La mayoría de los 27 países de la Unión Europea votaron a favor de aprobar un acuerdo comercial de gran envergadura con el Mercosur.
Durante una reunión de embajadores en Bruselas, el bloque europeo logró apoyos suficientes para alcanzar la mayoría cualificada necesaria (un 55 % de los países que representen a un 65 % de la población de la Unión) para sacar adelante este acuerdo, pese a la oposición de países como Francia, Irlanda y otros por preocupaciones agrícolas e impactos en mercados locales.
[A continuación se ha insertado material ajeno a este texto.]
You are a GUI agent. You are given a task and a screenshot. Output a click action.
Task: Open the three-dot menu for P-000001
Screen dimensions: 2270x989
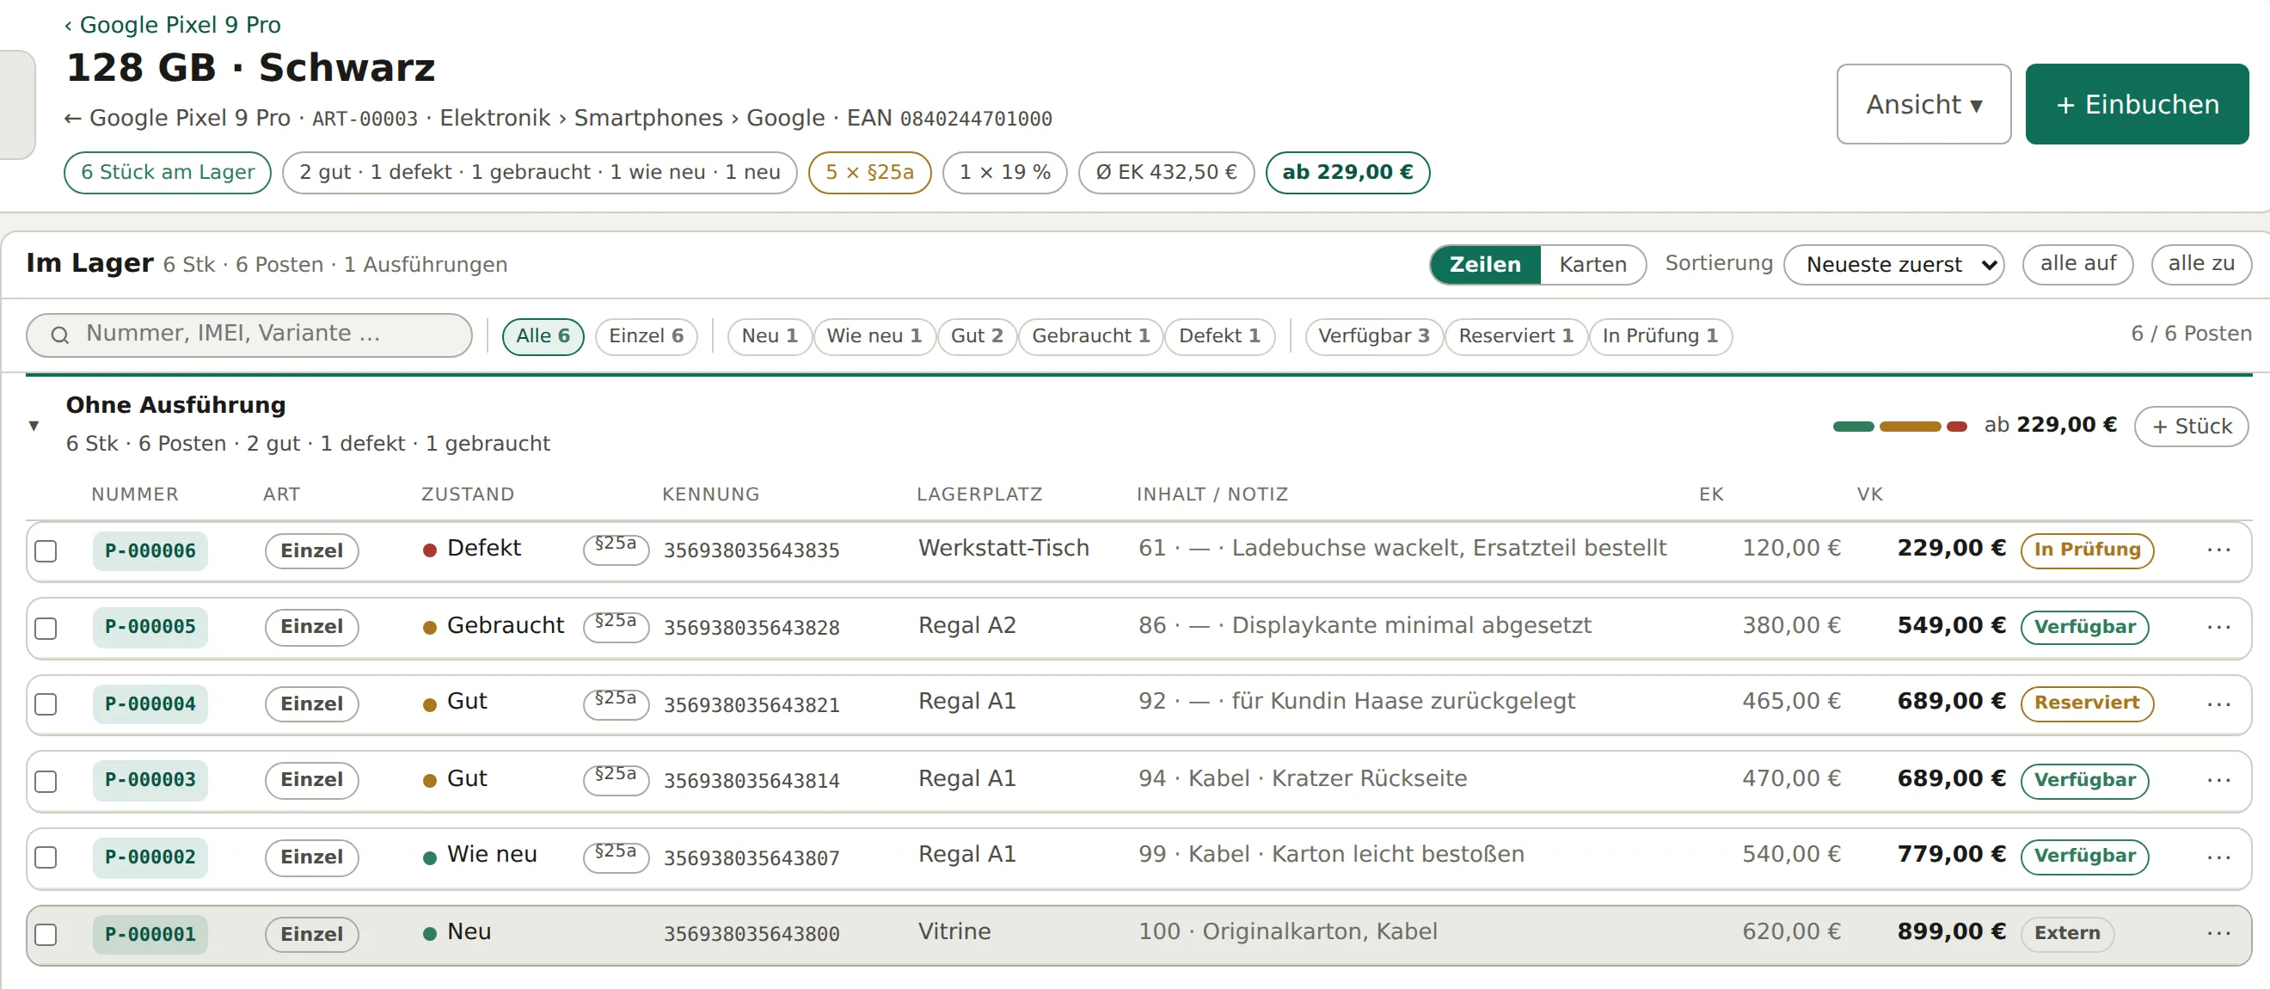point(2218,933)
Esto da luz verde a la firma del pacto en los próximos días, con el objetivo de crear una de las zonas de libre comercio más grandes del mundo.
“Tras un proceso de 25 años, hemos alcanzado un acuerdo sustancial y mutuamente beneficioso, que aumentará la prosperidad y creará oportunidades increíbles. Este acuerdo marca una nueva era en el comercio y la cooperación con nuestros socios de Mercosur. Pero también es un testimonio de la resistencia y la fortaleza de nuestra relación con América Latina, y que nos acercará aún más”, dijo la presidenta de la Comisión Europea, Ursula Von der Leyen.
Los puntos clave del acuerdo
Sectores agrícolas europeos plantean temores por la apertura del mercado a productos sudamericanos, mientras que los defensores del acuerdo destacan ventajas en exportaciones industriales y diversificación comercial. No obstante, la Comisión Europea anunció en septiembre una serie de garantías para sus sectores cárnico, avícola, del arroz, la miel, los huevos y el etanol, limitando el cupo de productos latinoamericanos exentos de arancel e interviniendo en caso de desestabilización del mercado.
El apoyo de Italia fue clave para sacar adelante la firma del acuerdo. Hasta diciembre, la presidenta del Consejo de Ministros de Italia, Giorgia Meloni, se manifestaba en contra, sin embargo, luego de conseguir poner a disposición 45 000 millones de euros adicionales para la Política Agrícola Común ya en 2028, dió su apoyo final.
La firma formal del acuerdo está prevista para el 17 de enero en Asunción, Paraguay.
Es importante aclarar que el acuerdo aún no está en vigor, sino que requiere el visto bueno formal del Consejo de la UE y del Parlamento Europeo antes de su implementación.